Copyright Royalty Board Urged to Hike and Re-Set Commercial Streaming Rates

Posted on December 31st, 2014 by

We expanded (or numbed, depending on your perspective) your mind last month about the myriad of proposals for 2016-2020 streaming rates for non-commercial broadcasters and now it is time for the commercial side of the house to get the same treatment. The good news is that there are fewer separate plans. The bad news is that SoundExchange and music streamers have very different ideas about what constitutes a fair price for the right to stream.

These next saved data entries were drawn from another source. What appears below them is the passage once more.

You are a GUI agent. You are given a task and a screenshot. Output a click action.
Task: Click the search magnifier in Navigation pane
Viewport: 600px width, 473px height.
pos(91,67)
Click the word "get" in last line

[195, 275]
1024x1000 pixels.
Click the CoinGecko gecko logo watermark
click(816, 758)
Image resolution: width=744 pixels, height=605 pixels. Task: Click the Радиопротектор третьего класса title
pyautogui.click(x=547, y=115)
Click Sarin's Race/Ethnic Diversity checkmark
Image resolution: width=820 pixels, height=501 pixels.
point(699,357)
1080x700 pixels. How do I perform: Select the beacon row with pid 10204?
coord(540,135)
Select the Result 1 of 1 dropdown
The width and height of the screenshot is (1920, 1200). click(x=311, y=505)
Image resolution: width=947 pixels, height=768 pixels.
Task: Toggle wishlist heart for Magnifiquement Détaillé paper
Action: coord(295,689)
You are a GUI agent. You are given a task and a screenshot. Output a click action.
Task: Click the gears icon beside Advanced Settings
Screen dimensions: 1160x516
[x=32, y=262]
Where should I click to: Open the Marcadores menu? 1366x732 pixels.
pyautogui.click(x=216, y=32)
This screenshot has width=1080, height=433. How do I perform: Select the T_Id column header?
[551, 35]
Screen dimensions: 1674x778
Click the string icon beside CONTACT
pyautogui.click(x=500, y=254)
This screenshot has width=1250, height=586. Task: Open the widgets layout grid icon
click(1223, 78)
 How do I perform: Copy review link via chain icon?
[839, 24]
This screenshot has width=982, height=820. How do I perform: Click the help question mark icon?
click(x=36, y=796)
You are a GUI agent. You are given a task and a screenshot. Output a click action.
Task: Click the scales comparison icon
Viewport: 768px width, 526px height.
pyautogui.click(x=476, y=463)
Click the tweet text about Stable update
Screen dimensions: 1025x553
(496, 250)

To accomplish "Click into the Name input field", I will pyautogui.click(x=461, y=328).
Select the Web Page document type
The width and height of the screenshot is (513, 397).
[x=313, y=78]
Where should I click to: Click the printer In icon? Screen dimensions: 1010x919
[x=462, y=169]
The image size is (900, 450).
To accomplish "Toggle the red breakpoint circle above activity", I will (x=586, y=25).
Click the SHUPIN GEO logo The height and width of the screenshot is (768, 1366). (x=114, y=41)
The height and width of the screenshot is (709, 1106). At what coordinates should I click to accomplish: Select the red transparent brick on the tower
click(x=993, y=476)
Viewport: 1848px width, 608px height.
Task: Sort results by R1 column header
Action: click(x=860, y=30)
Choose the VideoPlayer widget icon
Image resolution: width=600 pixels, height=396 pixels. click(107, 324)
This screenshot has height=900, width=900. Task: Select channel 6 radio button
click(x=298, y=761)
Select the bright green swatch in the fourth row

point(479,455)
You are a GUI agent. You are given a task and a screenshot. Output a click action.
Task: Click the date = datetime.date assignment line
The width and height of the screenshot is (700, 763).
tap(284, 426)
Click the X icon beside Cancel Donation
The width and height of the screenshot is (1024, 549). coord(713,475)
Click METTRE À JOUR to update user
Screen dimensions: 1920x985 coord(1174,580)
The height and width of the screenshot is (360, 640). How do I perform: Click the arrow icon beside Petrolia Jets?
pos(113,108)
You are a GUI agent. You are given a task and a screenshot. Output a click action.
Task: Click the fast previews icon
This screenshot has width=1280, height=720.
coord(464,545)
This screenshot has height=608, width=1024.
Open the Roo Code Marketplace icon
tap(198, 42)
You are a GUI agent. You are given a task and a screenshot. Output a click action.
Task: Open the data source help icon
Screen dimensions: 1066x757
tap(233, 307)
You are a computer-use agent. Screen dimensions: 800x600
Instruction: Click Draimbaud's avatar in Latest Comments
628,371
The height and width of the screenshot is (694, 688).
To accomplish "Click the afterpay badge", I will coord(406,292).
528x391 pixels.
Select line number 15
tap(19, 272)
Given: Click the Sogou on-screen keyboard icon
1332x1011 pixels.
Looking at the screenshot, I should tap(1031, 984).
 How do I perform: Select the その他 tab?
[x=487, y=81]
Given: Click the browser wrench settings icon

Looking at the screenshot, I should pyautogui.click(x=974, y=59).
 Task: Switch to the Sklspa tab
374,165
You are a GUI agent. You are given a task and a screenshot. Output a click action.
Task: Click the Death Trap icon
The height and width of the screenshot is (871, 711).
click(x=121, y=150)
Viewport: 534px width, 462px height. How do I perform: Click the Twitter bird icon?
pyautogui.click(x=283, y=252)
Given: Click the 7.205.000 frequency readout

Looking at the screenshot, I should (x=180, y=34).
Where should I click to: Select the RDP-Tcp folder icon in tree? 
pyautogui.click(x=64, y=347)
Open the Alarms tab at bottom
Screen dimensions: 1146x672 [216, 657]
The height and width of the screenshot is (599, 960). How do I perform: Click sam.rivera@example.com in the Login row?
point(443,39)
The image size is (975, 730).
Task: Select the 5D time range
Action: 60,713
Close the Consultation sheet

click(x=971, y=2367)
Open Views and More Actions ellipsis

Commercial streamers are usually held to a higher rate than their non-commercial counterparts for the simple reason that due to their for-profit nature, they can afford to pay more to stream and simply cover it by increased revenues. Based upon that assumption and thousands of pages of testimony from its experts, SoundExchange is asking the Copyright Royalty Board (CRB) to raise the rates for commercial webcasters from $.0023 per performance (i.e. per song per listener) to $.0025 in 2016 up to $.0029 in 2020.

Lest you should think it to be this straightforward, think again. SoundExchange has also proposed a new method of extracting the most amount of money possible from streamers by urging the CRB to adopt a “greater of” formulation for royalties where by streamers would pay the greater of either the regular rates or 55% of revenue related to streaming. In support of its proposal, SoundExchange essentially argued that the ‘greater of’ formulations are common in deals negotiated directly between SoundExchange and service providers (i.e. iHeart Media) and since everyone else is doing it, so should the CRB.

Not surprisingly, the remaining music streamers who have not reached separate agreements with SoundExchange argue that a rate re-set is what is needed most now. They point out that even Pandora, the largest music streaming service in the nation, is not able to be profitable under the current rates that it pays – which are actually half the current CRB rates – and so no one else can be either, particularly under the new proposed rates. Pandora, in fact, is also beating a path away from SoundExchange by negotiating directly with record labels and cutting out SoundExchange’s middle-man inflation to get rights to stream new music. It isn’t clear if this back maneuvering will convince the CRB that SoundExchange’s rates are simply too high for any service to be a successful, profitable business venture.

Pandora proposed rates starting at $.0010 in 2016 up to $.0018 in 2020. Pandora also offered to use a ‘greater of’ formulation, except that it would be the greater of the (lower proposed) performance rate or 25% of revenue. Broadcasters, including iHeartMedia and NAB, argue for a flat $.0005 per performance rate for all five years. NAB also wants a flat fee royalty of $500 a year for broadcasters who do not exceed 876,000 aggregate tuning hours per year which is roughly equivalent to 100 average listeners.

The next step in the proceeding is for a trial with witnesses (!) and cross-examination (!) that will likely be as scintillating for the non-copyright aficionado as watching paint dry. After that, it will be up to the CRB to wade through the dissonant positions to settle on a “willing buyer, willing seller” rate for commercial streaming for 2016 – 2020. They will hopefully make a decision by the end of 2015.